The required percentage is about $\boxed{8.684}$ .

Suppose that the cube has side $2$ . The desired volume is six times the volume of the intersection of the paraboloid $r = \tfrac{1}{1+ \cos\theta}$ (where the spherical polar coordinates are measured with the centre of the cube as origin and the polar axis vertically downwards) with the square pyramid formed by the base of the cube and its centre, and so the volume is equal to $48$ times the volume of the intersection of the paraboloid with the tetrahedron marked on the diagram.

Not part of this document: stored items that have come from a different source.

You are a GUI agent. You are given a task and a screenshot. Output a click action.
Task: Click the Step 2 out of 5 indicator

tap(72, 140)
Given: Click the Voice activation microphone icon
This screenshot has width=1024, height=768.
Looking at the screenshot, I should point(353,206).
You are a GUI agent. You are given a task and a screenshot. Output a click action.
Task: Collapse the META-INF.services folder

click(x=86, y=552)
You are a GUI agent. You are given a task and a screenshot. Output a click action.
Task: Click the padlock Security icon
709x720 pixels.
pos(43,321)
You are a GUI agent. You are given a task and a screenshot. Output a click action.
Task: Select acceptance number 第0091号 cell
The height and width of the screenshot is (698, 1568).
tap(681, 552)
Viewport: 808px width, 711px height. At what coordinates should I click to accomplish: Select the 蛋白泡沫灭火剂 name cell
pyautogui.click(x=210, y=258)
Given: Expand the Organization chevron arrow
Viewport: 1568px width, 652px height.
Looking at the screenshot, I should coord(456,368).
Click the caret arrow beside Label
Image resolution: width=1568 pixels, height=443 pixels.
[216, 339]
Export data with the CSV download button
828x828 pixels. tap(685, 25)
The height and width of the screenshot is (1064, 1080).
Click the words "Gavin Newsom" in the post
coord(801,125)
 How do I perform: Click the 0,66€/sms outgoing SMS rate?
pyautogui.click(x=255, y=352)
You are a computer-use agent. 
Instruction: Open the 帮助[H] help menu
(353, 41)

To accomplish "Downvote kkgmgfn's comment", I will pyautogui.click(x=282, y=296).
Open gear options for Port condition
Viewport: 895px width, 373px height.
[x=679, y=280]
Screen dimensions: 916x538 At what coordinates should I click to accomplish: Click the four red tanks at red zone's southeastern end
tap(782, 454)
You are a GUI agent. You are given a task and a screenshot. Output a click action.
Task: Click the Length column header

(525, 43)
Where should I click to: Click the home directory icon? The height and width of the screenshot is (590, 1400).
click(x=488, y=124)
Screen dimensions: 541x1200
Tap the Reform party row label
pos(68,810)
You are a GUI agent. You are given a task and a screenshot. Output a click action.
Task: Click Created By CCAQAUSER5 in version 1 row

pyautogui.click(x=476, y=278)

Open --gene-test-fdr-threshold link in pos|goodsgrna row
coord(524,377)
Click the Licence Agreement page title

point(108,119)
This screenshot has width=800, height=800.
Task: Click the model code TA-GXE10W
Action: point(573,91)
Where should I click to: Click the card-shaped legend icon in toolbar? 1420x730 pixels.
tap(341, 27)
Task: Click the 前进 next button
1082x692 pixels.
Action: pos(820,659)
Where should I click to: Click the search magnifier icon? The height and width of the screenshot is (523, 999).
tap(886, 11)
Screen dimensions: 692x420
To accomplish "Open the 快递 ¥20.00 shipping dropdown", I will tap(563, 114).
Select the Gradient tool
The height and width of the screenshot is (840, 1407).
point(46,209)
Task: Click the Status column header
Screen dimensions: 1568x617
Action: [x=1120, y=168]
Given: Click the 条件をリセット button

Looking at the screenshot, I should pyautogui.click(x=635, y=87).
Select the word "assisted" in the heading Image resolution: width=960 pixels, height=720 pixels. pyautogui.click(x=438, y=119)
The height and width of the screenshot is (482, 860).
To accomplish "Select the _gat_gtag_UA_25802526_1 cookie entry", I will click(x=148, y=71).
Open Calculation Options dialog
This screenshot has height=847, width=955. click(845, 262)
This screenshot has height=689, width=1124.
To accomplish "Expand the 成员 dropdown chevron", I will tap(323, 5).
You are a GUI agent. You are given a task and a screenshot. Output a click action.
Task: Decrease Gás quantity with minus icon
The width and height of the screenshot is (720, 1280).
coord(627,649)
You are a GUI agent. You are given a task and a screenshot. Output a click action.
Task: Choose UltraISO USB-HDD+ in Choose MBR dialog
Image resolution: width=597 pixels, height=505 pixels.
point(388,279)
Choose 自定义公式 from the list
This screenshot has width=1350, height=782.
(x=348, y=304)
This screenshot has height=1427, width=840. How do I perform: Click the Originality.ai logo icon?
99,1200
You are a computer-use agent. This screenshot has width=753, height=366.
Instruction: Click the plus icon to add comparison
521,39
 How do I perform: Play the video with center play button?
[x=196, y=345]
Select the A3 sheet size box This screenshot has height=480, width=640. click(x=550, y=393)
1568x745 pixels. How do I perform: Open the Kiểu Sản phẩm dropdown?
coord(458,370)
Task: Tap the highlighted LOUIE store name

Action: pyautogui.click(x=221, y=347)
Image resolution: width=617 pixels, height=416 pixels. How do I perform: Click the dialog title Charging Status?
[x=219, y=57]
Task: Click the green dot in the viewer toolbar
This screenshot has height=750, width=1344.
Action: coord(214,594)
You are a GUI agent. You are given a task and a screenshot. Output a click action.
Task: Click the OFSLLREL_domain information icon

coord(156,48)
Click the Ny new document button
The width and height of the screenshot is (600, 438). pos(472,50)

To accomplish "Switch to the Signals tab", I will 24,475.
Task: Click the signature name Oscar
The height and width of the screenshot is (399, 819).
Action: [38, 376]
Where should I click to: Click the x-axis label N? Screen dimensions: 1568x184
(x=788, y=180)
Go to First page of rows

This volume is defined in spherical polar coordinates by $0 \le r \le \tfrac{1}{1 + \cos\theta}$ , $0 \le \theta \le \tan^{-1}\sqrt{2}$ , $\phi \le \tfrac14\pi$ and $\phi \ge \left\{ \begin{array}{lll} 0 & \hspace{1cm} & 0 \le \theta \le \tfrac14\pi \\ \cos^{-1}\big(\cot\theta\big) & & \tfrac14\pi \le \theta \le \tan^{-1}\sqrt{2}\end{array}\right.$

Thus the volume is $\begin{aligned} V & = \; 48 \int_0^{\frac14\pi}\,d\theta \int_0^{(1+\cos\theta)^{-1}}\,dr \int_0^{\frac14\pi}\,d\phi\,r^2\sin\theta + 48 \int_{\frac14\pi}^{\tan^{-1}\sqrt{2}}\,d\theta \int_0^{(1+\cos\theta)^{-1}}\,dr \int_{\cos^{-1}(\cot\theta)}^{\frac14\pi}\,d\phi\,r^2\sin\theta \\ & = \; 4\pi \int_0^{\tan^{-1}\sqrt{2}} \frac{\sin\theta\,d\theta}{(1 + \cos\theta)^3} - 16\int_{\frac14\pi}^{\tan^{-1}\sqrt{2}} \frac{\cos^{-1}(\cot\theta)\sin\theta\,d\theta}{(1 + \cos\theta)^3} \\ & = \; \tfrac12\pi(11 - 6\sqrt{3}) - 16\left[\frac{\cos^{-1}(\cot\theta)}{2(1 + \cos\theta)^2}\right]_{\frac14\pi}^{\tan^{-1}\sqrt{2}} + 8\int_{\frac14\pi}^{\tan^{-1}\sqrt{2}}\frac{d\theta}{\sin\theta(1+\cos\theta)^2\sqrt{\sin^2\theta - \cos^2\theta}} \\ & = \; 8\int_{\frac{1}{\sqrt{3}}}^{\frac{1}{\sqrt{2}}} \frac{du}{(1-u^2)(1+u)^2\sqrt{1-2u^2}} - \tfrac12\pi \; = \; 16\sqrt{2}\int_{\sin^{-1}\sqrt{\frac23}}^{\frac12\pi} \frac{dt}{(\sqrt{2}-\sin t)(\sqrt{2}+\sin t)^3} - \tfrac12\pi \end{aligned}$ by first performing the integrals with respect to $r$ and $\phi$ , integrating by parts and performing the substitutions $u = \cos\theta$ and $\sqrt{2}u = \sin t$ . This last integral can be evaluated via a $v = \tan\tfrac12t$ substitution, and we obtain $V \; = \; 10 - 9 \sqrt{3} + 2 \pi$ making the required percentage $100 \times \tfrac{V}{8} = \boxed{8.684100488}$ , which disagrees with the official answer, but coincides with Randolph's proof.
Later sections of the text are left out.